SpandH Seminar Abstracts 2012

Simon Godsill

Signal Processing and Communications (SigProC) Laboratory, University of Cambridge

Bayesian statistical methods in audio and music processing

In this talk I will survey approaches to high-level and low level modelling of sound signals, focussing on applications such as noise reduction for general audio (`low-level') and score transcription for musical signals `high-level'). In all of these approaches, structured prior models can be formulated in terms of stochastic linkages between the various elements of the models, which encode notions such as sparsity, regularity and connectedness into the models, and solutions can be explored using state-of-the-art computational methodologies, including MCMC and particle filtering.

Simon Godsill is Professor of Statistical Signal Processing and a Fellow of Corpus Christi College, Cambridge. His research interests include audio signal processing, sensor fusions, mutltiple object tracking and Bayesian methods. See


David Martinez Gonzalez


iVector-Based Approaches for Spoken Language Identification

The three main current approaches for language identification are considered to be acoustic, phonotactic and prosodic. The acoustic approach models the frequency information of the signal; the phonotactic approach is based on the statistics of apparition of the phonemes recognised by a phoneme recogniser; and the prosodic models suprasegmental information of the speech. State of the art acoustic and prosodic techniques are based on variations of well-known gaussian mixture models (GMMs), such as joint factor analysis (JFA) or iVectors. These techniques assume that GMM supervectors live in a space of reduced dimension, what makes possible to compensate for channel variations. In phonotactic approaches a language model is built with the counts of the recognised phonemes. In this talk we will focused on iVector approaches and their performance will be assessed on different databases including a wide range of languages.

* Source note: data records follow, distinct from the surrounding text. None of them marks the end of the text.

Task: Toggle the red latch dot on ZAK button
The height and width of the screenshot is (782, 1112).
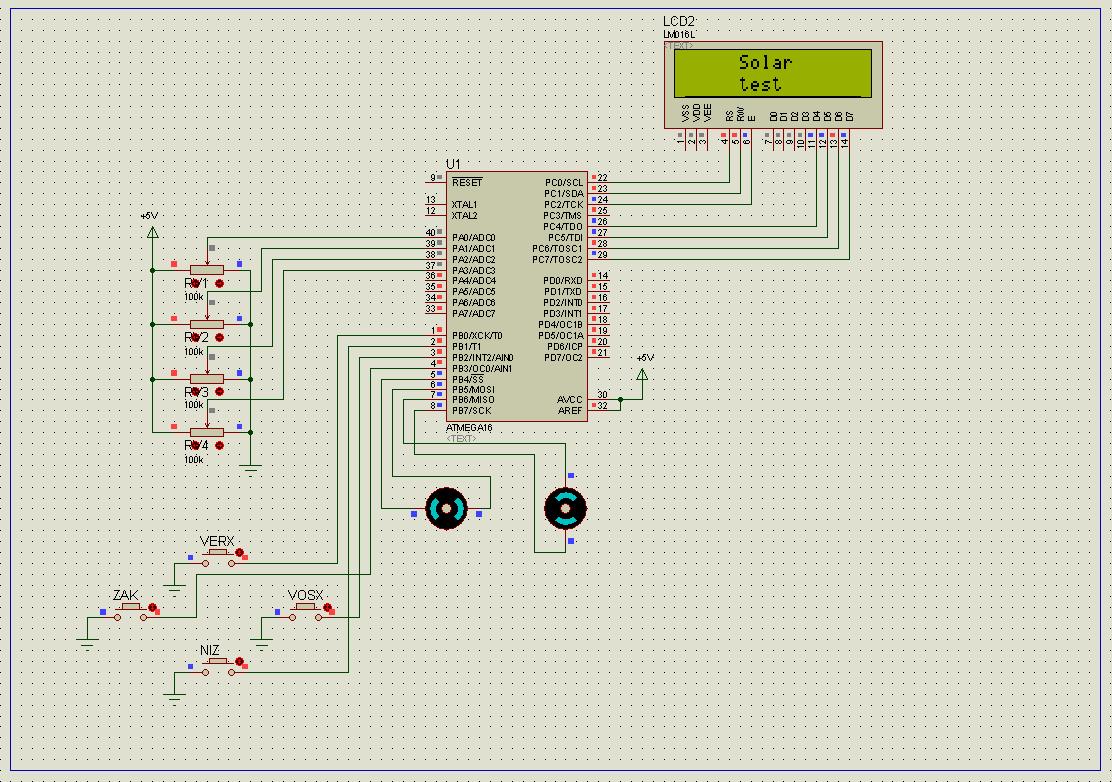Action: [153, 607]
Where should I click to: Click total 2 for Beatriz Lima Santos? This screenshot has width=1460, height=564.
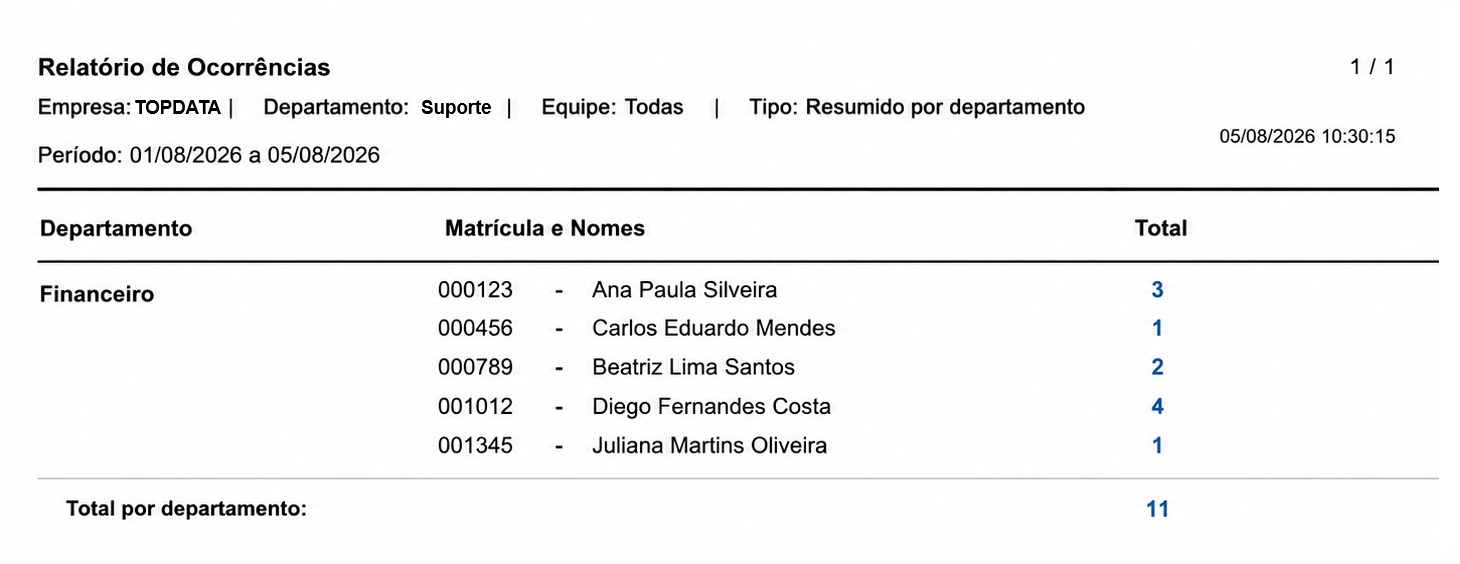tap(1157, 368)
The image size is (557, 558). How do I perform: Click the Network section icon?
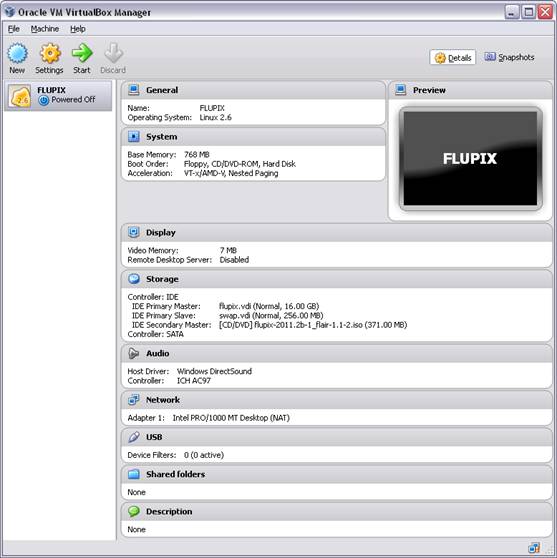pyautogui.click(x=133, y=400)
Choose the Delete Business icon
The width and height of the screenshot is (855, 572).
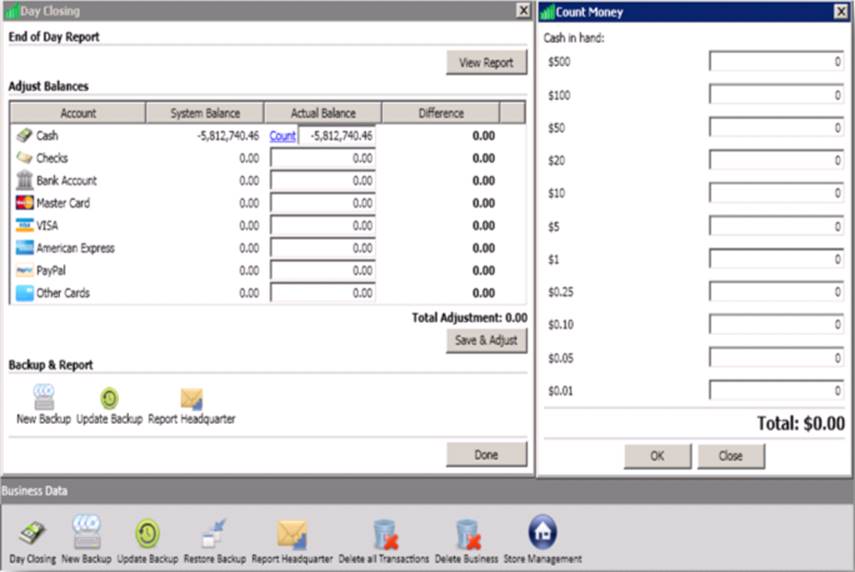coord(468,534)
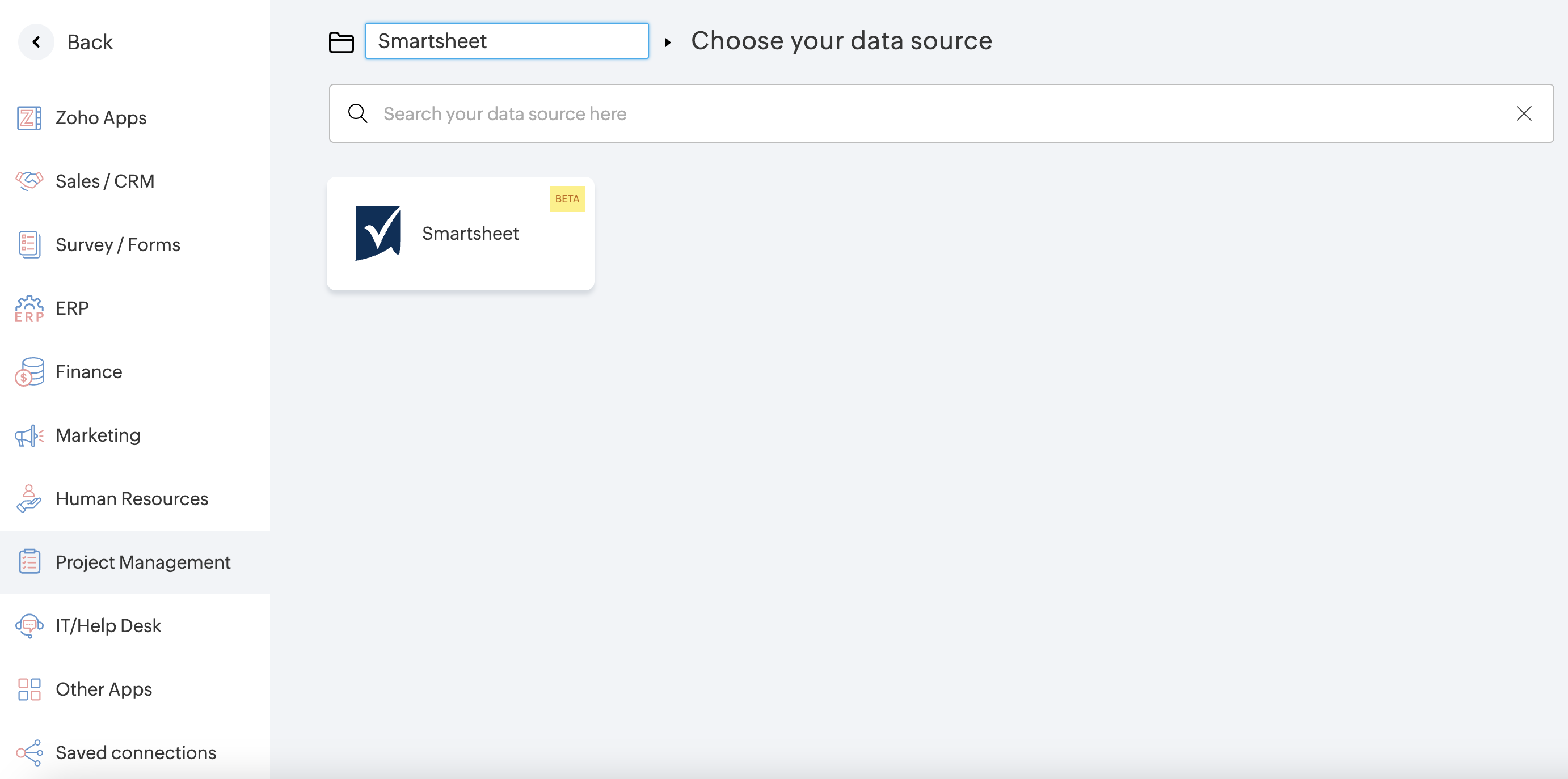Viewport: 1568px width, 779px height.
Task: Choose the Smartsheet data source card
Action: (460, 234)
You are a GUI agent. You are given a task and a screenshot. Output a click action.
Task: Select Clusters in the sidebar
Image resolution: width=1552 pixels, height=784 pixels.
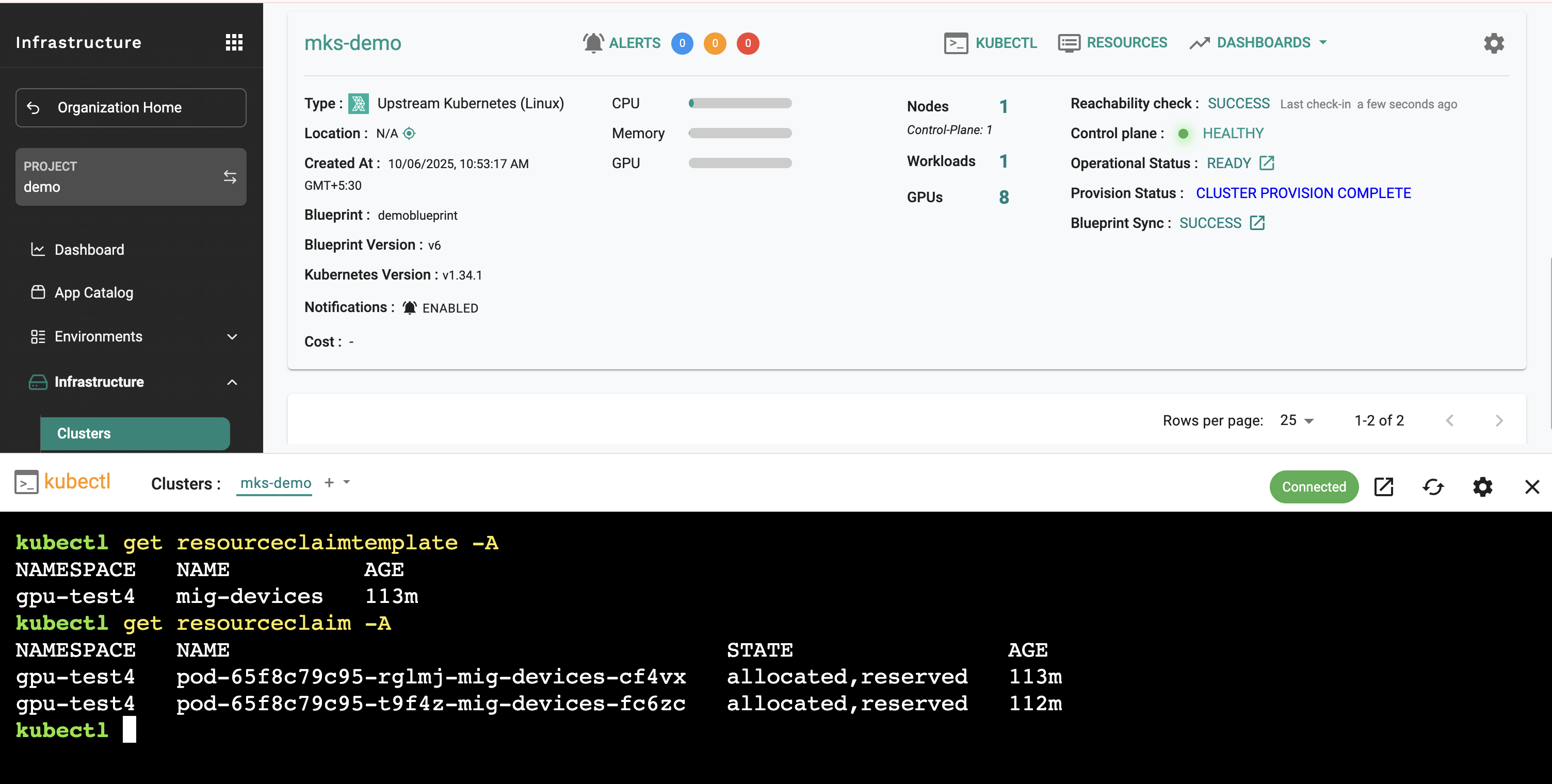click(84, 433)
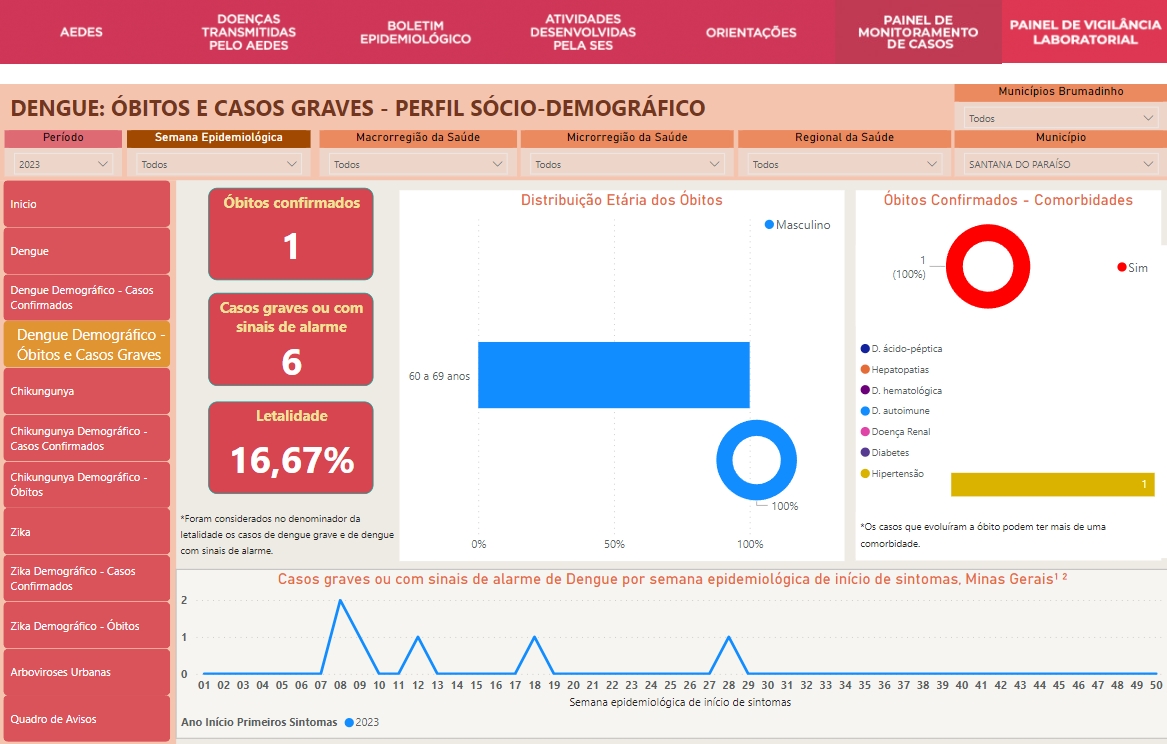Open Painel de Vigilância Laboratorial tab
Image resolution: width=1167 pixels, height=744 pixels.
[1085, 32]
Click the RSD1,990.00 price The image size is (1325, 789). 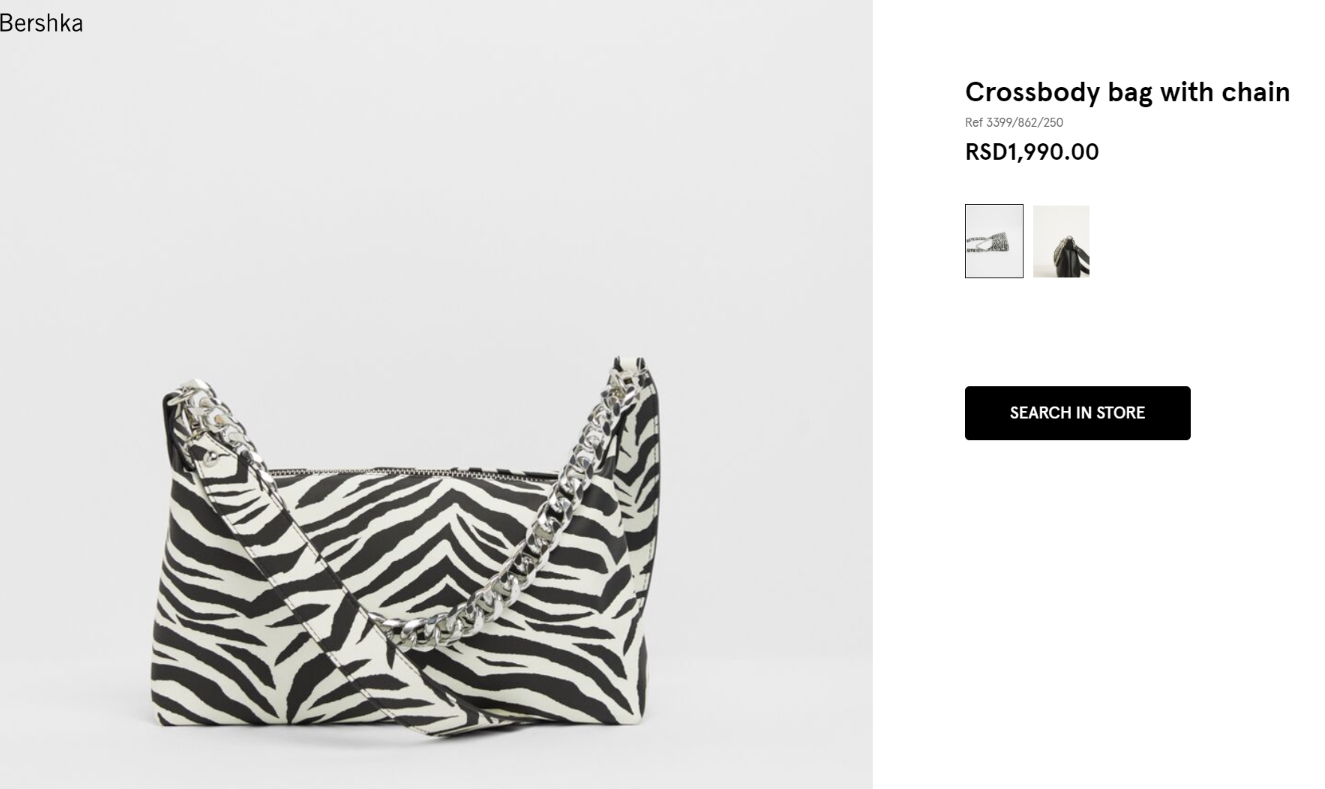coord(1031,152)
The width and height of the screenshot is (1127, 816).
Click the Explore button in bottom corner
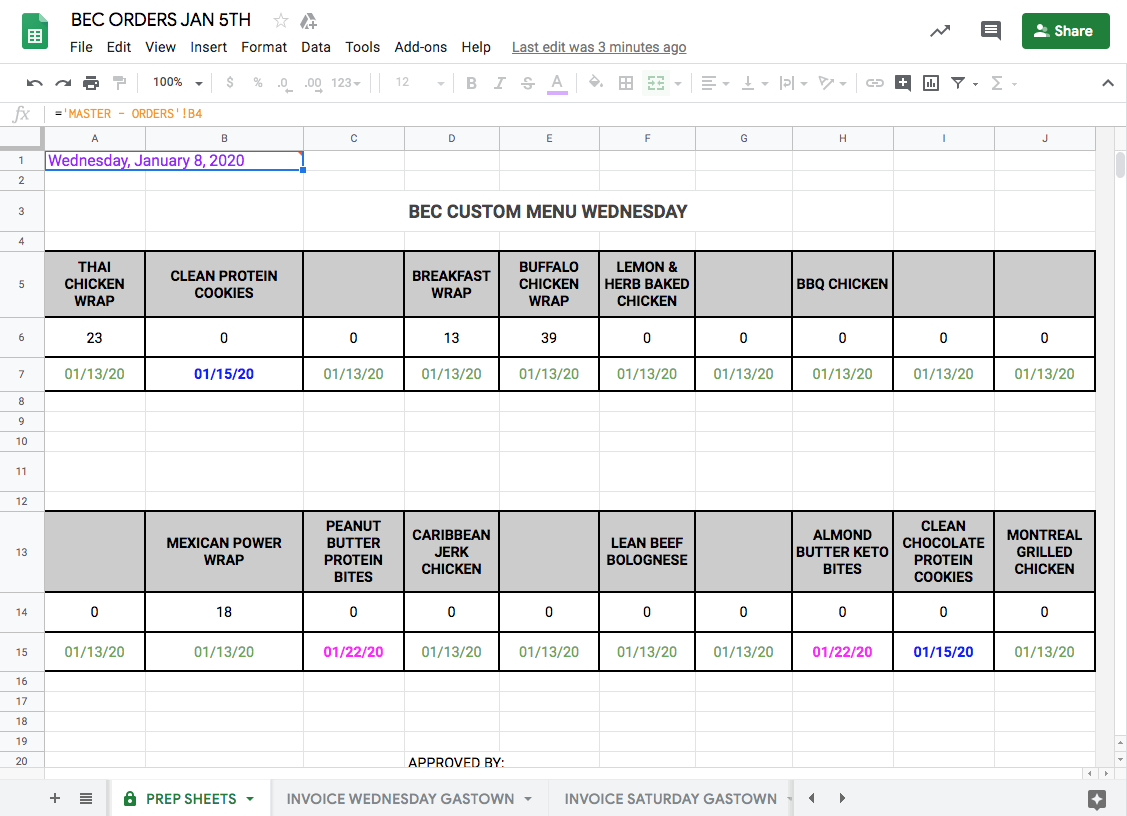1097,798
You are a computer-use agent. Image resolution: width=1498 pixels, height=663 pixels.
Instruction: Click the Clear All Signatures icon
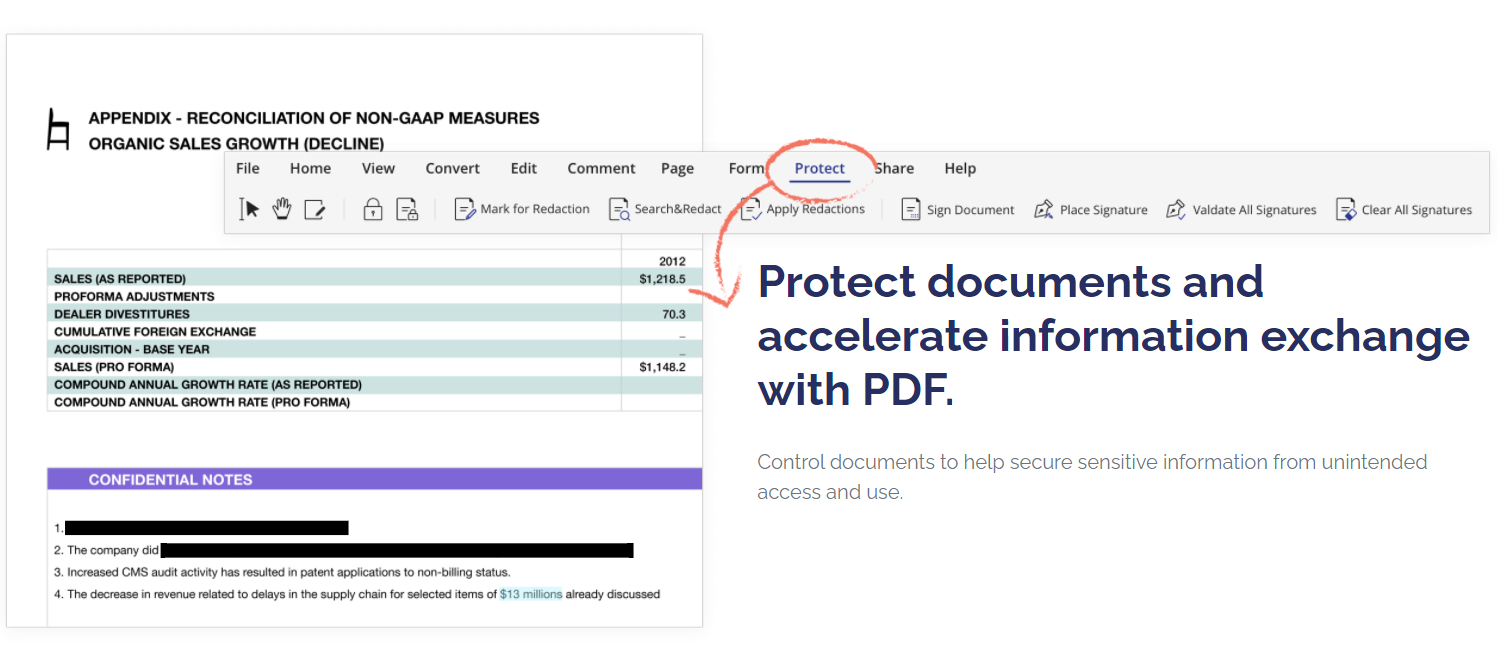click(1344, 209)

Biography: I graduated in 2006 as a Telecommunication Engineer, and obtained my Master Degree in 2009. Since then, I have been working on my PhD thesis, advised by Professor Dr. Eduardo Lleida. My research interests are focused on language recognition (LID) and voice pathology detection. I investigate new acoustic approaches for LID, based on joint factor analysis (JFA) and Vectors; and new prosodic approaches, analysing different ways to extract suprasegmental information out of the voice signal, useful for recognizing languages. Lately, I have been studying how these techniques can be applied on the field of voice pathology detection. During this time I have visited Brno University of Technology (Brno, Czech Republic) in 2010, and SRI International (Menlo Park, CA, USA) in 2011. There, I had the great opportunity to be in touch with researchers as successful as Lukas Burget and Nicolas Scheffer. Currently, I am doing an internship at the University of Sheffield, in SpandH group with Phil Green, working on pathological voices (2012).


Ray Meddis

Hearing Research Laboratory, University of Essex

Auditory profiles for hearing dummies

The Hearing Dummy project aims to optimise hearing aid fitting parameters by developing an individualised computer model of a patient's hearing. This can be used in conjunction with computerised hearing aid algorithms to explore, in the absence of the patient, the alternative benefits of different device parameters. Before a hearing dummy can be constructed, it is necessary to collect data concerning threshold and, more importantly, supra-threshold aspects of the patient's hearing across the frequency spectrum. This talk will describe the procedures we use to generate an auditory profile aimed at assessing sensitivity, tuning, and compression characteristics. The computer model is then adjusted so that it produces the same profile when tested using the same procedures as those used with the patient. The hearing aid algorithm is then tuned so that the resulting profile is as close as possible to normal hearing when retested in conjunction with the hearing dummy. Finally, the patient can be assessed with the hearing aid to check the model predictions. The process will be illustrated using our new "biologically-inspired" hearing aid algorithm.

Biography: Ray Meddis studied Psychology at University College, London and then became lecturer in Psychology at Bedford College, University of London. He joined Essex University from Loughborough University where he had been Director of the Speech and Hearing Laboratory for ten years. Ray Meddis' work involves the creation of computer models of low-level hearing that pay special attention to the physiological processes involved. He has developed models of the auditory periphery and the response of individual neurons in the auditory brainstem to acoustic stimulation. He has also produced models of pitch perception and the segregation of simultaneous sounds. The work has been supported with extensive grants from Research Council Sources. He is currently Emeritus Professor and Director of the Hearing Research Laboratory at Essex University.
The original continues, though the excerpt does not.